The fifth section of the Ravenclaw Reader is a pair of essays attempting to explore the popularity of Harry Potter. The main essay, by Joel Hunter, is an attempt to explore the books in terms of Propp’s formalist analysis of folktales. The author, Dr Hunter, is a philosopher who’s moved out of traditional university into a community college. The response is written by Dr Gabrielle Ceraldi, who specialises in children’s literature at Western University, Canada.
I’m going to be brief here, since I’ve never been a fan of the way formalism (or structuralism for that matter) analyses texts. I think that while the noting of similarities can be mildly helpful, the really interesting analysis comes when you ask how this writer or that narrative complicates or works against common forms, functions, structures and oppositions.The danger of formalism is it puts the interest in the abstracted functions, and fails to read the complex particulars. I don’t think Hunter does that, but while I can abstractedly (see what I did there) admire his industry, I am not engaged enough to want to consult the 37 pages stretched across four appendices which accompany his paper.
He concludes, based on analysing both the stories, and readers’ responses to the stories as gathered through a simple questionnaire, that the “series of books cast (sic) its spell over readers by closely adhering to the formal organisation of folktale structure.” (p.111) According to his analysis, the books that do so most closely are those that are the most popular within the Potter canon as well.
This still leaves me with the question, is this simply noting features that tend to occur in popular stories, rather than explaining their popularity.
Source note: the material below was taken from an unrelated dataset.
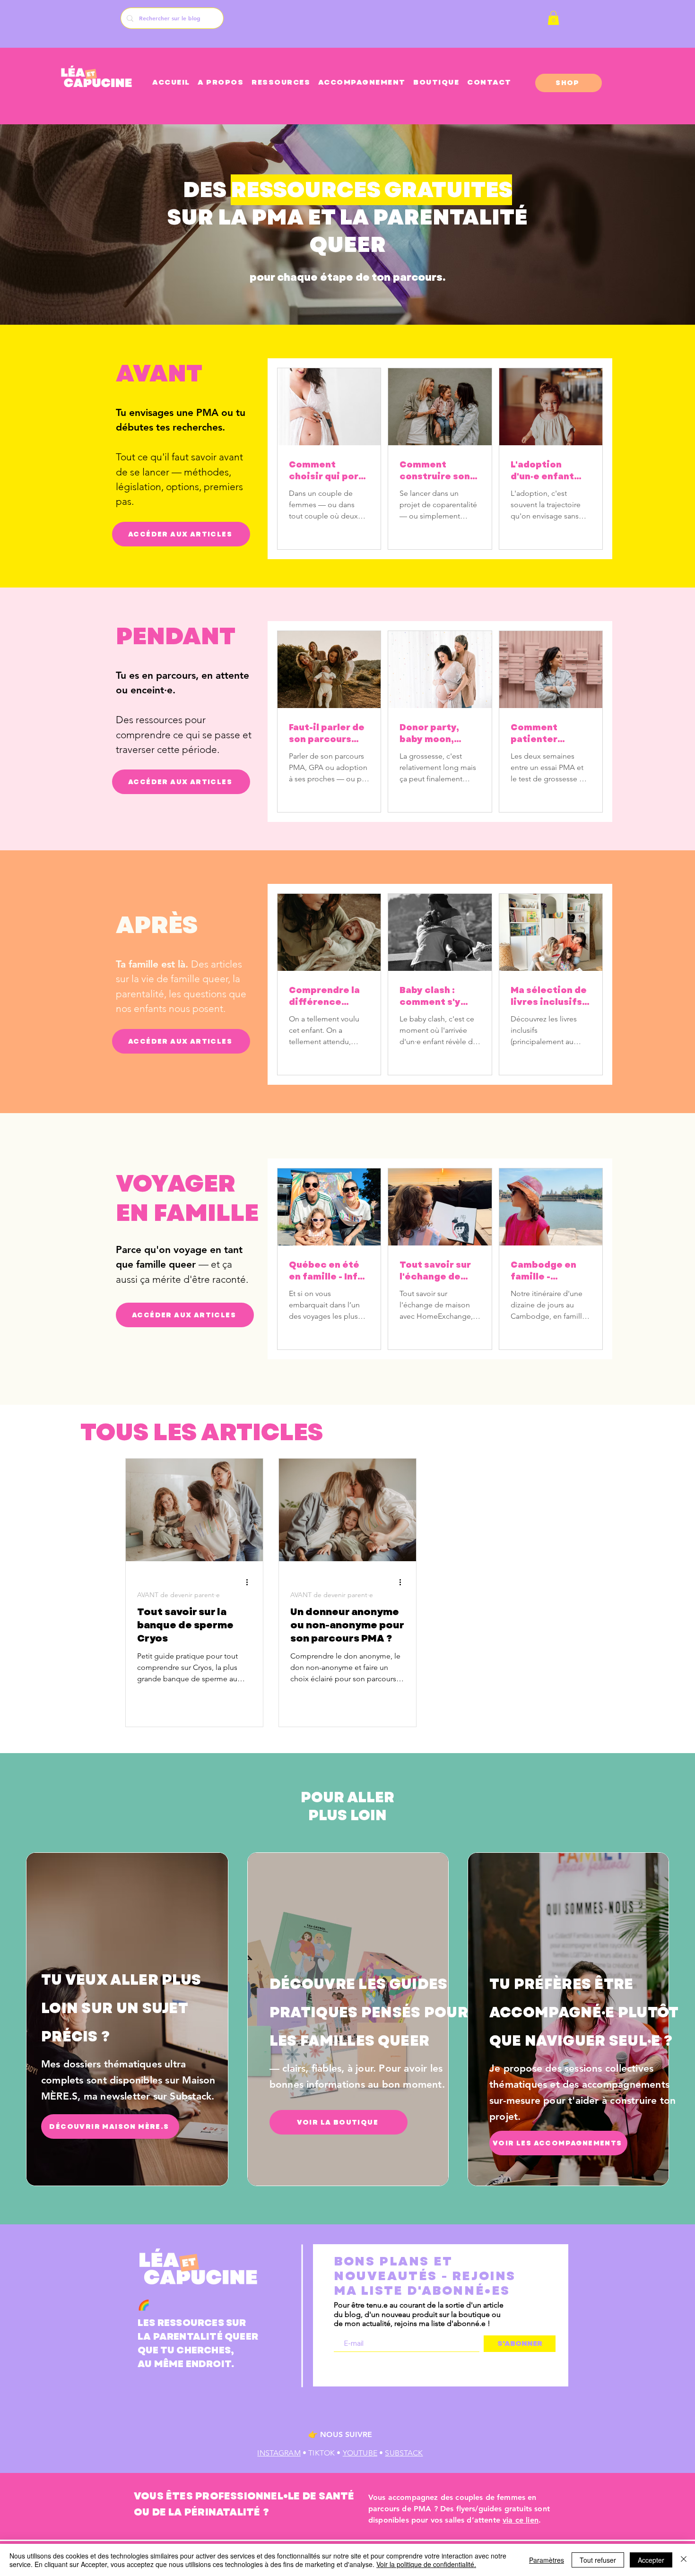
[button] (553, 18)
After all, there are many other stories with similar structures which sell well, but have nowhere near the sales of Rowling’s creation. Perhaps one of the nearest comparisons (which as a reworking of classical myths will have, I suspect, just the same sort of archetypal forms and functions) is Rick Riordan’s Percy Jackson series, written slightly later but over a comparable time-span and aimed at a similar age and audience. The main books consist of two series of five each (plus various other supplements) so more than the Potter series. As of March this year, Riordan had sold somewhere in the region of 40 million books against Rowling’s sales, which were more than ten times that amount, being upwards of 450 million.
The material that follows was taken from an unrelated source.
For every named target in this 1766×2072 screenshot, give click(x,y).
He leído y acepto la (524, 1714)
Nor, though Ceraldi’s response suggests it as one alternative (p.115), can the coincidence of Potter’s popularity simply be attributed to the possibilities of Web 2.0 arriving in time to generate the fan phenomenon (should we neologise fanomenon?). The popularity, however, rather predates the technology. Blogger, which in many ways is the first harbinger of Web 2.0, wasn’t launched until after the third book had been published, and the fanomenon (there I go) was beginning to roll before it attained any wide use.
In short, the question of their popularity will almost certainly need complex and polyvalent answers, and not a single explanation, and as Ceraldi says, it is the questions of exploring their meaning (I dislike her expression “made meaningful” p.119 – Rowling’s already done that) which matter rather more.